Operaio morto, la procura indaga per omicidio colposo
Nessun indagato per la tragica morte di gaetano Saraceni ma la procura vuole verificare se c'è stato un errore umano alla base dell'incidente
Potrebbe esserci un errore umano alla base dell’incidente sul lavoro avvenuto ieri all’interno dell’azienda Riganti di Solbiate Arno nel quale ha perso la vita il 31enne Gaetano Saraceni di Azzate. L’operaio è rimasto ucciso sul colpo da un pezzo metallico fuoriuscito da una pressa formatrice. L’operaio – da alcuni anni dipendente nell’azienda – è stato colpito in pieno allo sterno dall’oggetto che lo ha gettato a terra e trafitto causandogli gravissime ferite al torace, risultate poi fatali.
Il macchinario è ora sotto sequestro e il p.m. di turno della Procura di Busto Arsizio Valentina Margio ha aperto un fascicolo contro ignoti per omicidio colposo. La procura si sta concentrando, in particolare, sulla dinamica dell’incidente che, secondo una prima possibile ricostruzione, sarebbe avvenuto in seguito ad una procedura non usuale messa in atto dagli operai che erano alla macchina per disincastrare un pezzo rimasto all’interno della pressa.

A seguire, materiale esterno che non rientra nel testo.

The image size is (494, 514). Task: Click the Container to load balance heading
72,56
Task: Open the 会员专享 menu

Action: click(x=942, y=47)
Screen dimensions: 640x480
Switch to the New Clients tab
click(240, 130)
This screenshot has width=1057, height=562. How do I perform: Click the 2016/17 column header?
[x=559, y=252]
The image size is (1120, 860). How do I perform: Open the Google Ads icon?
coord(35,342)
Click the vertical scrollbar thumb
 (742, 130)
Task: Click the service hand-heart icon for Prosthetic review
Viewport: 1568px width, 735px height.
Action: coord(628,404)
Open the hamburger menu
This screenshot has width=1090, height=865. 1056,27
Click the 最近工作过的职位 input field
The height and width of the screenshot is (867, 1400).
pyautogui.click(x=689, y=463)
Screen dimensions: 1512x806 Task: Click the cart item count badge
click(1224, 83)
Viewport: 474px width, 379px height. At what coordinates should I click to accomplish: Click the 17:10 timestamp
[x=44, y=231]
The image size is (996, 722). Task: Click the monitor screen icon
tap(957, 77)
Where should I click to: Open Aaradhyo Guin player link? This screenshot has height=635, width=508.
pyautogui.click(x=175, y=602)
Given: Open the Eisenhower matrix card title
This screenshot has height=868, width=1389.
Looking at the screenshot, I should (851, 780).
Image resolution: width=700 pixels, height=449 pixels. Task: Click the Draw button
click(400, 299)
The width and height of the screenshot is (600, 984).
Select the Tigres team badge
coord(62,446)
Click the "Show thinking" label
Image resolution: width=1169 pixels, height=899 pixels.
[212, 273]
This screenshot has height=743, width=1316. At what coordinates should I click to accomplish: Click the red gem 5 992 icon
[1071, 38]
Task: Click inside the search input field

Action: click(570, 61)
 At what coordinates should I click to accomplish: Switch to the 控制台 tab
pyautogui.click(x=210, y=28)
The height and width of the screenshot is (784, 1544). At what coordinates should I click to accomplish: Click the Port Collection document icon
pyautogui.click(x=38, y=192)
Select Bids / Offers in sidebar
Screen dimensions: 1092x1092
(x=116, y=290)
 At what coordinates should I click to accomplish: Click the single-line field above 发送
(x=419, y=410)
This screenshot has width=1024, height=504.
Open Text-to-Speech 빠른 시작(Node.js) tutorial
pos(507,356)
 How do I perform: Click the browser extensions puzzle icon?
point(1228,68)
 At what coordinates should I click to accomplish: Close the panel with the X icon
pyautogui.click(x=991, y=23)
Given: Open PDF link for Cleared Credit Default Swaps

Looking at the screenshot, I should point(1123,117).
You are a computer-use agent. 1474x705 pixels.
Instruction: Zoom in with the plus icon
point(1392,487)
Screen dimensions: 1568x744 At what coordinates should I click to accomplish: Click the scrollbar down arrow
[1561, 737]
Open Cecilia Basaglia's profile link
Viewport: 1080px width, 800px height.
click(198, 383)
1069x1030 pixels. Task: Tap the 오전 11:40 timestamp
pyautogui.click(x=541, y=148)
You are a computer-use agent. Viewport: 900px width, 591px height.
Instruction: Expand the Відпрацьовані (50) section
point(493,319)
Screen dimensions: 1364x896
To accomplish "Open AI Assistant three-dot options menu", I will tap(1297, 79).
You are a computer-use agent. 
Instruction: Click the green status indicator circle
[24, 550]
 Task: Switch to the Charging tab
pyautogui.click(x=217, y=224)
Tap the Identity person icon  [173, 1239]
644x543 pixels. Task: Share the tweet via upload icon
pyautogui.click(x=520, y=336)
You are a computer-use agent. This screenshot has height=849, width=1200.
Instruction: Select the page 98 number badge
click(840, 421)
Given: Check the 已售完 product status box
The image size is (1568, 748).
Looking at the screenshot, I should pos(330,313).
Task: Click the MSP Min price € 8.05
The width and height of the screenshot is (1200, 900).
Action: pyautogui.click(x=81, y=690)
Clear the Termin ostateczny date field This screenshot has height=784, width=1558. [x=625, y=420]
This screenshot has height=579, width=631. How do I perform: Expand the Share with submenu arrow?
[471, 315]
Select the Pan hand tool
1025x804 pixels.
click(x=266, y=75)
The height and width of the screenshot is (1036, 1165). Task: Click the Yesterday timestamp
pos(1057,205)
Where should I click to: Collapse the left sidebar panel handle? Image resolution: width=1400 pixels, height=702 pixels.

A schizzare fuori dal macchinario, dunque, sarebbe stato uno dei due cunei messi a fare da spessore per disincastrare il pezzo facendo scendere la pressa. Proprio uno di questi due cunei, una volta fatta scendere la pressa, sarebbe fuoriuscito ad una velocità tale che avrebbe sfondato il vetro messo a protezione degli operai fino a colpire Saraceni in pieno sterno.
Il lavoro della procura, che attende la relazione prodotta dall’Asl, è mirato a definire la dinamica dell’incidente e a capire se vi sono responsabilità sul modus operandi dei lavoratori impegnati al macchinario.